LISTED RECORDS:
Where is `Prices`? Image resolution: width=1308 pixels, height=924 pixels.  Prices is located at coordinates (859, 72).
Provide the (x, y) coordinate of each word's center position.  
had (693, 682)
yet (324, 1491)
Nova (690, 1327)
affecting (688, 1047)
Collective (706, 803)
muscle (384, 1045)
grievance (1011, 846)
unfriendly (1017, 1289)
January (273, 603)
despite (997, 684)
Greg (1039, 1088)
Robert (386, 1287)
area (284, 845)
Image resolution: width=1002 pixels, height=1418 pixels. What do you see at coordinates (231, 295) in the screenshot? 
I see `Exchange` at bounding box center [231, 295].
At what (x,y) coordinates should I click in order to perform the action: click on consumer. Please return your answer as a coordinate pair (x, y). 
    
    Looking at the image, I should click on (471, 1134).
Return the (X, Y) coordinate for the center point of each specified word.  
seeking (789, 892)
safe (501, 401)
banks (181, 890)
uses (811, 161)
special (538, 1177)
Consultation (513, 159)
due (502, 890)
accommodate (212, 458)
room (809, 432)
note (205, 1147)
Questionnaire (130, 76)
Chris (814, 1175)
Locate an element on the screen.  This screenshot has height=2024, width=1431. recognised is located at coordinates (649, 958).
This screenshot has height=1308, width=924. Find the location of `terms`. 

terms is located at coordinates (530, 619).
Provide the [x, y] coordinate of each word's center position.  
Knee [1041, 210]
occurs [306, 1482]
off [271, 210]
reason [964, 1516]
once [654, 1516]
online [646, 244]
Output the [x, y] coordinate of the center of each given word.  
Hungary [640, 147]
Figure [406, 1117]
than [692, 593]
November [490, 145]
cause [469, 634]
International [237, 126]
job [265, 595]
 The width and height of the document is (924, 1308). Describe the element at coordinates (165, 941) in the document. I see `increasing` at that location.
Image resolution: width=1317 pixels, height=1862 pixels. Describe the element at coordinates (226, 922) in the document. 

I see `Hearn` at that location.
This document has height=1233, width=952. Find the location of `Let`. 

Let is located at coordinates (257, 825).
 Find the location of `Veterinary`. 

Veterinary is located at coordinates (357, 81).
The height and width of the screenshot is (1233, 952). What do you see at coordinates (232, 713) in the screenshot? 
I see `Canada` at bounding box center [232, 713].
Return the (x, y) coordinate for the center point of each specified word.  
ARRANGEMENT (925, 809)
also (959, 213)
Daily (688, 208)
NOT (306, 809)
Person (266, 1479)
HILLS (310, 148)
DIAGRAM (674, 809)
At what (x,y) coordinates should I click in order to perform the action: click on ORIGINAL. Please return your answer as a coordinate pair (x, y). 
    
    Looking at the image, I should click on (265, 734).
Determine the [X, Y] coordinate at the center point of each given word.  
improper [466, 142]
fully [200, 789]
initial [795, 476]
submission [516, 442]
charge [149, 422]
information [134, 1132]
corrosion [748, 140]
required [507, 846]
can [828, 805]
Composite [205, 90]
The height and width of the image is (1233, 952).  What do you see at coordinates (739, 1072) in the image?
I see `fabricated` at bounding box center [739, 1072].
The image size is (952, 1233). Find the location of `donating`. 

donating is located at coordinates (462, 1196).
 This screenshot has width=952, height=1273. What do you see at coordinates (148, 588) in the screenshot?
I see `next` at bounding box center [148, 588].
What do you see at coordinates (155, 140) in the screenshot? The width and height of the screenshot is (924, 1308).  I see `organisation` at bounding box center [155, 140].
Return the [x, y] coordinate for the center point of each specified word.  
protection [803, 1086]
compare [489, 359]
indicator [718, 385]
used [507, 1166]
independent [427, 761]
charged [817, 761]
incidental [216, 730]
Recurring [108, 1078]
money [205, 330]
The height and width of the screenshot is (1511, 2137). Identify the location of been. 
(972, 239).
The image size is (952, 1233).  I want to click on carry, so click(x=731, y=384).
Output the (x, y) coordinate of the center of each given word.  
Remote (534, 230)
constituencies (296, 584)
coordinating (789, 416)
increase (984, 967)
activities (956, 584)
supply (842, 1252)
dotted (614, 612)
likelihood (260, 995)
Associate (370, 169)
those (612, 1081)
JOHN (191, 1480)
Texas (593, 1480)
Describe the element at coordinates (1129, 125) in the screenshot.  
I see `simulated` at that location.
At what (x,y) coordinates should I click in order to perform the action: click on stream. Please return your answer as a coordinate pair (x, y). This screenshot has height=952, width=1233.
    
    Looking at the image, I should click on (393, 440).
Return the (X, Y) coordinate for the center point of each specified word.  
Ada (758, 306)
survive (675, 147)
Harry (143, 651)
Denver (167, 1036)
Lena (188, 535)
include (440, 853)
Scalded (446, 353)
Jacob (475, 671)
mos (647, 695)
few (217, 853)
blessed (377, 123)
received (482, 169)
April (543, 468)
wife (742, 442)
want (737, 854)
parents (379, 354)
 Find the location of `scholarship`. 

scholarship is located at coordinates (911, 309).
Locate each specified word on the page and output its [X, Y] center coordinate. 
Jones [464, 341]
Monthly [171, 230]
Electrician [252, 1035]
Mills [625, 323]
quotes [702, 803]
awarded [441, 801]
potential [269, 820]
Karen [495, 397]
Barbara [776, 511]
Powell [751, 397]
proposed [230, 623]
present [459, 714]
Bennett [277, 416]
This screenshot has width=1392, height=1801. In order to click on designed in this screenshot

SET TASK: Reproduce every item above, replacing each occurrence of "Image resolution" with "Screen size" and leaving everything else as it is.

FINAL RESULT:
Where is `Prices`? Screen size: width=1308 pixels, height=924 pixels.  Prices is located at coordinates (859, 72).
Provide the (x, y) coordinate of each word's center position.  
had (693, 682)
yet (324, 1491)
Nova (690, 1327)
affecting (688, 1047)
Collective (706, 803)
muscle (384, 1045)
grievance (1011, 846)
unfriendly (1017, 1289)
January (273, 603)
despite (997, 684)
Greg (1039, 1088)
Robert (386, 1287)
area (284, 845)
Screen size: width=1002 pixels, height=1418 pixels. What do you see at coordinates (231, 295) in the screenshot? 
I see `Exchange` at bounding box center [231, 295].
At what (x,y) coordinates should I click in order to perform the action: click on consumer. Please return your answer as a coordinate pair (x, y). 
    
    Looking at the image, I should click on (471, 1134).
Return the (X, Y) coordinate for the center point of each specified word.  
seeking (789, 892)
safe (501, 401)
banks (181, 890)
uses (811, 161)
special (538, 1177)
Consultation (513, 159)
due (502, 890)
accommodate (212, 458)
room (809, 432)
note (205, 1147)
Questionnaire (130, 76)
Chris (814, 1175)
Locate an element on the screen.  This screenshot has height=2024, width=1431. recognised is located at coordinates (649, 958).
This screenshot has height=1308, width=924. Find the location of `terms`. 

terms is located at coordinates (530, 619).
Provide the [x, y] coordinate of each word's center position.  
Knee [1041, 210]
occurs [306, 1482]
off [271, 210]
reason [964, 1516]
once [654, 1516]
online [646, 244]
Output the [x, y] coordinate of the center of each given word.  
Hungary [640, 147]
Figure [406, 1117]
than [692, 593]
November [490, 145]
cause [469, 634]
International [237, 126]
job [265, 595]
 The width and height of the document is (924, 1308). Describe the element at coordinates (165, 941) in the document. I see `increasing` at that location.
Screen size: width=1317 pixels, height=1862 pixels. Describe the element at coordinates (226, 922) in the document. 

I see `Hearn` at that location.
This document has height=1233, width=952. Find the location of `Let`. 

Let is located at coordinates (257, 825).
 Find the location of `Veterinary`. 

Veterinary is located at coordinates (357, 81).
The height and width of the screenshot is (1233, 952). What do you see at coordinates (232, 713) in the screenshot? 
I see `Canada` at bounding box center [232, 713].
Return the (x, y) coordinate for the center point of each specified word.  
ARRANGEMENT (925, 809)
also (959, 213)
Daily (688, 208)
NOT (306, 809)
Person (266, 1479)
HILLS (310, 148)
DIAGRAM (674, 809)
At what (x,y) coordinates should I click in order to perform the action: click on ORIGINAL. Please return your answer as a coordinate pair (x, y). 
    
    Looking at the image, I should click on (265, 734).
Determine the [X, Y] coordinate at the center point of each given word.  
improper [466, 142]
fully [200, 789]
initial [795, 476]
submission [516, 442]
charge [149, 422]
information [134, 1132]
corrosion [748, 140]
required [507, 846]
can [828, 805]
Composite [205, 90]
The height and width of the image is (1233, 952).  What do you see at coordinates (739, 1072) in the image?
I see `fabricated` at bounding box center [739, 1072].
The image size is (952, 1233). Find the location of `donating`. 

donating is located at coordinates (462, 1196).
 This screenshot has width=952, height=1273. What do you see at coordinates (148, 588) in the screenshot?
I see `next` at bounding box center [148, 588].
What do you see at coordinates (155, 140) in the screenshot? The width and height of the screenshot is (924, 1308).  I see `organisation` at bounding box center [155, 140].
Return the [x, y] coordinate for the center point of each specified word.  
protection [803, 1086]
compare [489, 359]
indicator [718, 385]
used [507, 1166]
independent [427, 761]
charged [817, 761]
incidental [216, 730]
Recurring [108, 1078]
money [205, 330]
The height and width of the screenshot is (1511, 2137). Identify the location of been. 
(972, 239).
The image size is (952, 1233).  I want to click on carry, so click(x=731, y=384).
Output the (x, y) coordinate of the center of each given word.  
Remote (534, 230)
constituencies (296, 584)
coordinating (789, 416)
increase (984, 967)
activities (956, 584)
supply (842, 1252)
dotted (614, 612)
likelihood (260, 995)
Associate (370, 169)
those (612, 1081)
JOHN (191, 1480)
Texas (593, 1480)
Describe the element at coordinates (1129, 125) in the screenshot.  
I see `simulated` at that location.
At what (x,y) coordinates should I click in order to perform the action: click on stream. Please return your answer as a coordinate pair (x, y). This screenshot has height=952, width=1233.
    
    Looking at the image, I should click on (393, 440).
Return the (X, Y) coordinate for the center point of each specified word.  
Ada (758, 306)
survive (675, 147)
Harry (143, 651)
Denver (167, 1036)
Lena (188, 535)
include (440, 853)
Scalded (446, 353)
Jacob (475, 671)
mos (647, 695)
few (217, 853)
blessed (377, 123)
received (482, 169)
April (543, 468)
wife (742, 442)
want (737, 854)
parents (379, 354)
 Find the location of `scholarship`. 

scholarship is located at coordinates (911, 309).
Locate each specified word on the page and output its [X, Y] center coordinate. 
Jones [464, 341]
Monthly [171, 230]
Electrician [252, 1035]
Mills [625, 323]
quotes [702, 803]
awarded [441, 801]
potential [269, 820]
Karen [495, 397]
Barbara [776, 511]
Powell [751, 397]
proposed [230, 623]
present [459, 714]
Bennett [277, 416]
This screenshot has width=1392, height=1801. In order to click on designed in this screenshot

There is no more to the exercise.